Son olarak ise medya kültür kimlik ve toplum bağlamında dikkat çekilmesi gereken bir husus da şudur; Medya bir taraftan dördüncü bir kuvvet olarak toplumsal kültür ve bireyler üzerinde etkili olurken toplumun kültürel kimliğinin de aynası olabilmektedir. Çünkü medyanın verdiği mesajlar toplumdan soyutlanmış, tek tek bireylere yönelik değildir. Şu veya bu şekilde bir toplumun parçası, bir grubun üyesi olan insanlara dair tüm mesajlar bu grup bağlılıklarına ve toplumsal değerlere göre yetişmiş, onları benimsemiş olan bireylere ulaşır. Ayrıca medyatik mesajlar bu aidiyeti temsil eden değer ve normların doğal süzgecinden de geçmek zorundadır. Bu yüzden medya-toplum etkileşiminde toplumsal standartların bilinmesi önemli ve gereklidir.

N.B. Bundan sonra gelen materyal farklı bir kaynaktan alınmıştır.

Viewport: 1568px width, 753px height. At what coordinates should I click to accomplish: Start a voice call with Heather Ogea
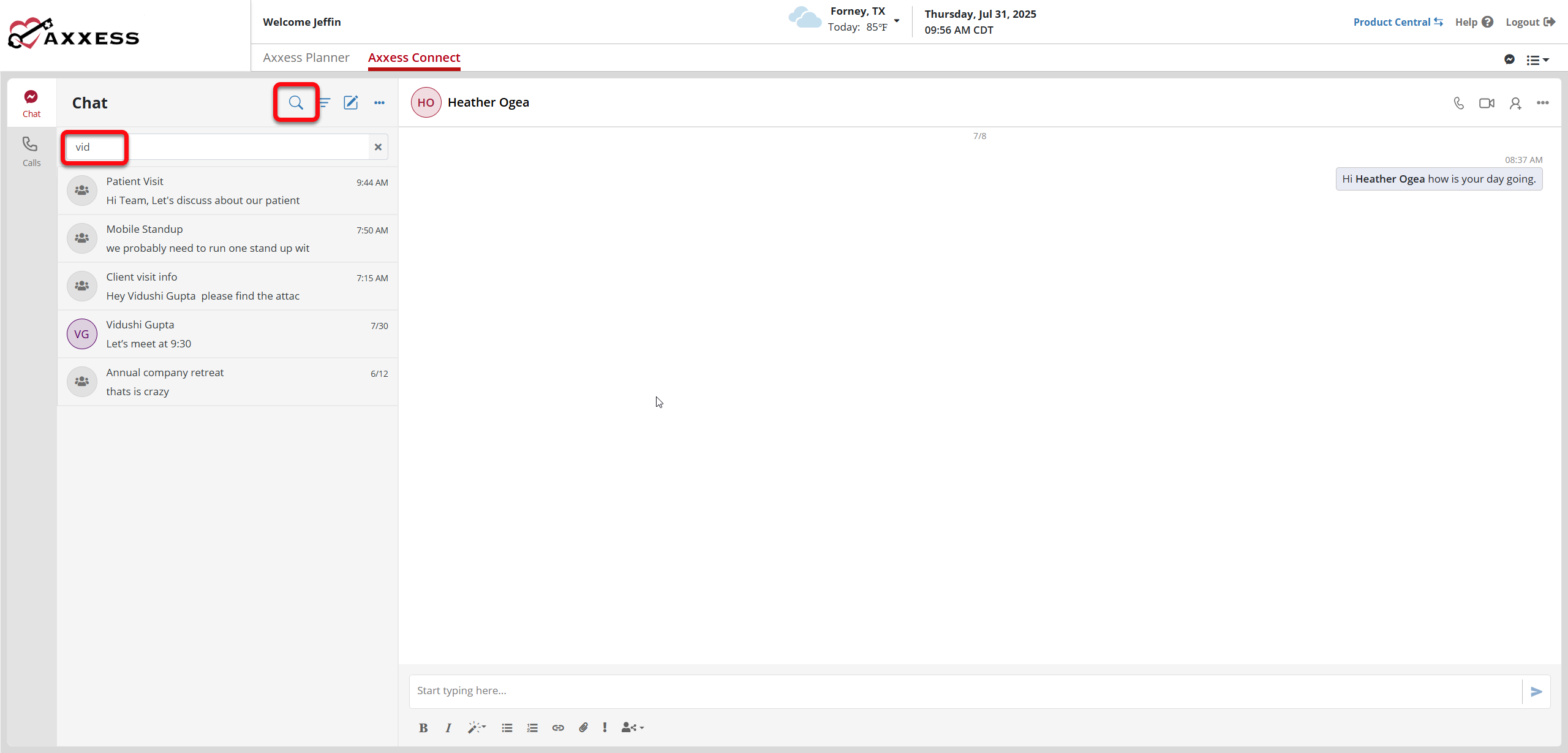[1459, 103]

Nitekim bir toplumun kitle yayınının özelliği, niteliği ve düzeyi o toplum hakkında geçerli bilgiler vermekte ve bir anlamda referans olmaktadır. Kitle yayınının toplumsal boyutta bıraktığı etki ve ifade, o toplumun sosyal yaşam biçimi ve statüsüne ilişkin bir yansıma olarak kabul edilebilmektedir. Dolayısıyla kitle yayını toplumsal anlamda da son derece önemli bir göreve ve işleve sahip olmaktadır (Yıldız, 2006: 37).

Günümüzde etkili olan ekonomik oluşumlar ve daha fazla tiraj elde etme kaygısıyla medya kuruluşlarının yeni açılımlar gerçekleştirmesi, bu yeni yapılanmanın kültür üzerinde de derin izler bırakmasını beraberinde getirmiştir. Çünkü günümüz medyası bireyi sadece enformatik bir etkiye tabi tutmamakta, daha fazla reklâm, daha fazla kar, daha fazla reyting gibi amaçlarla bu etkiyi değişik alanlara yaymaktadır. Politik ve ekonomik güç dengelerinin medyasal içeriğe dâhil olması bu değişimin en temel referans noktasıdır. Bu şekilde toplumsal kültüre ilişkin değerlerin popüler yansımalara maruz bırakılması, sosyal ahlaki katmanların da eğlence kültürü içerisinde yozlaşıp erimesine sebep olmaktadır.